Shares of beverage giant and Dow Jones component The Coca-Cola Co KO lost more than 8 percent Thursday in reaction to a weak earnings report and a cautious guidance for 2019. Here is a reaction of how some of the Street's top analysts reacted to the print.
- Citi's Wendy Nicholson downgraded Coca-Cola from Buy to Neutral with a price target lowered from $56 to $50.
- Wells Fargo's Bonnie Herzog maintains at Outperform, price target lowered from $52 to $50.
- Bank of America's Bryan Spillane maintains at Buy, unchanged $55 price target.
- UBS' Sean King maintains at Neutral, price target lowered from $51 to $50.
- RBC Capital Markets' Nik Modi maintains at Outperform, unchanged $56 price target.
Shares of Coca-Cola were trading at $45.87 Friday morning.
Citi: EPS Stuck 'In A Rut'
Coca-Cola ended 2018 with a 5 percent organic sales growth and 11 percent (currency neutral) profit growth, Nicholson said in a note. But management's guidance for 2019 implies a slowdown to 4 percent organic growth and 8-9 percent (currency neutral) op profit growth.

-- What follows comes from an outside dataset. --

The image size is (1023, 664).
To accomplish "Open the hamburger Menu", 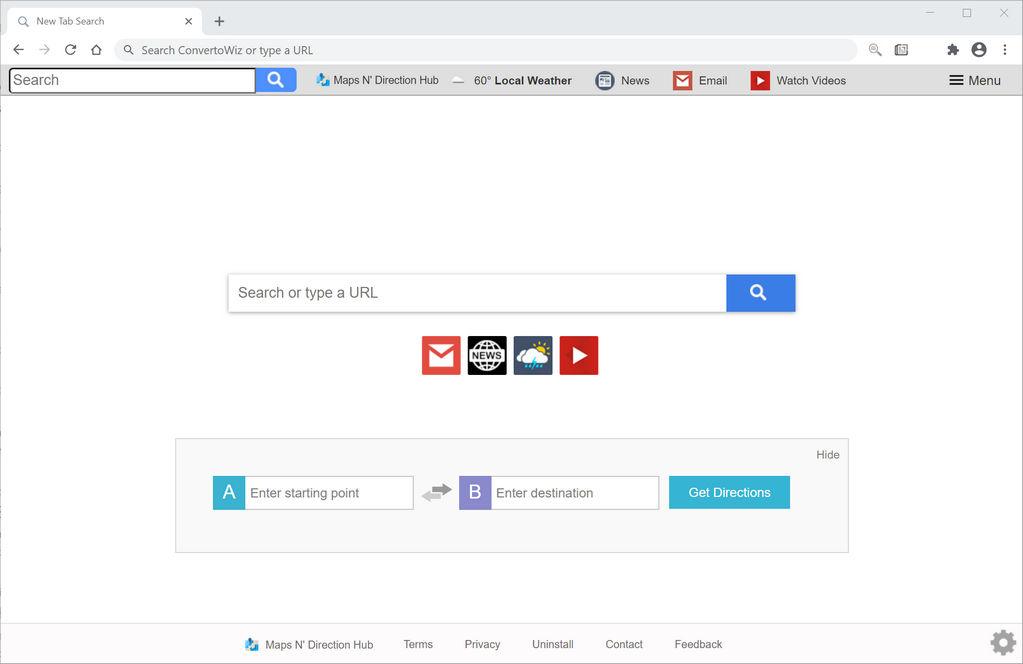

The outlook still implies strong market share performance and key categories remain healthy while the company should see earnings upside as multiple non-operating items stabilize.
Nevertheless, a downgrade is justified at this time as management's guidance implies EPS growth of around 1 percent in 2019. The absence of any strong earnings growth in the near term implies the stock is fairly valued at current levels.
Wells Fargo: 'Bright Spots' Outweigh Disappointments
Digging beyond Coca-Cola's headline numbers, Herzog said there are three disappointing readouts from the earnings report: 1) volumes were around flat from last year despite a 5 percent organic sales growth, 2) emerging markets showed softening trends, and 3) core gross margins fell 220 basis points from last year to 62 percent which was disappointing.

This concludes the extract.